Recent developments in enterprise cloud computing reveal a concerning lack of attention to cloud governance, despite enterprises facing significant risks and potential losses due to outages, inefficiencies, and non-compliance. As enterprises migrate from traditional infrastructures to the cloud, they often do so without a clear strategy to mitigate risk, or they fail to set up an ecosystem that fosters innovation and accountability. That’s why governance has emerged as the most important topic in cloud computing today, and why I, alongside my co-author Meredith Stein, decided to address it in our new book, Unlocking the Power of the Cloud: Governance, Artificial Intelligence, Risk Management, Value.

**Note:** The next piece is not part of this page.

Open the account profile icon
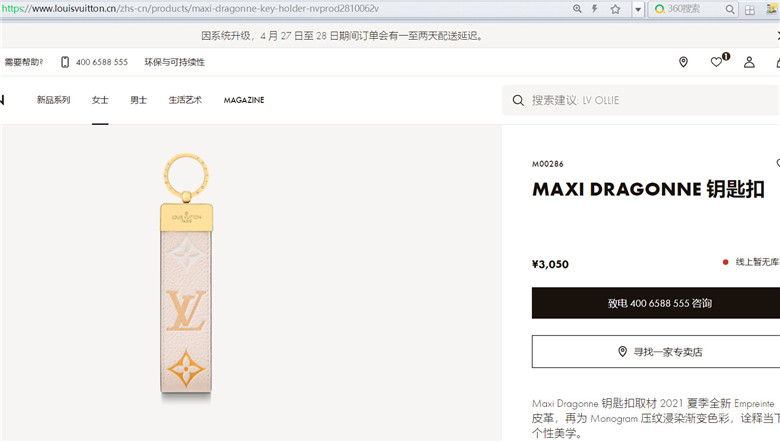Image resolution: width=780 pixels, height=442 pixels. pyautogui.click(x=749, y=62)
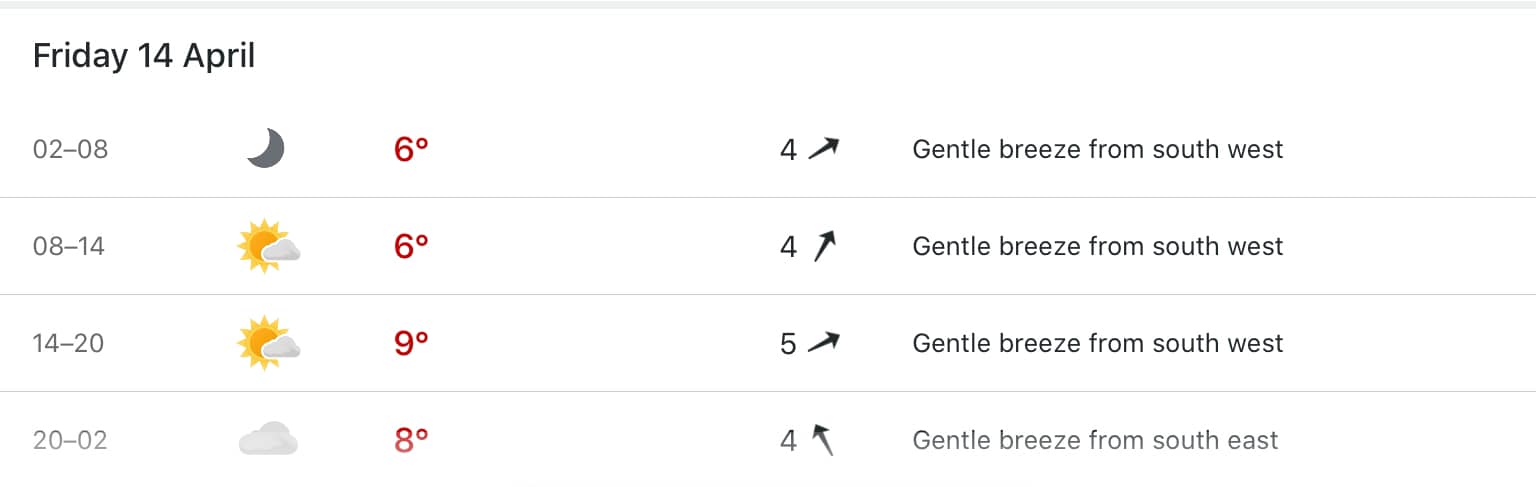
Task: Select the Friday 14 April heading
Action: pos(144,56)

The book proposes a framework for enterprises to think differently about how they govern their operations in a cloud-forward world. Governance in the cloud is the backbone of any sustainable, scalable, and secure cloud strategy. With decades of experience in cloud computing, artificial intelligence, and risk management, Meredith and I felt this was not only a timely subject but a necessary one. Enterprises are innovating rapidly, but many do so without considering the potential long-term consequences of ungoverned cloud environments. We’ve seen those consequences firsthand through inefficiencies, lost revenue, reputational damage, and even catastrophic outages.
Governance is critical to cloud ecosystems
Cloud computing has fundamentally shifted how businesses operate. Unlike legacy systems where infrastructure and operations were controlled on premises, the cloud introduces new operational complexities. It democratizes access to technologies such as artificial intelligence, machine learning, and advanced data analytics but also brings unprecedented risks. A single minor decision, from misconfigured security protocols to inadequate compliance measures, can trigger a cascade of failures across an enterprise.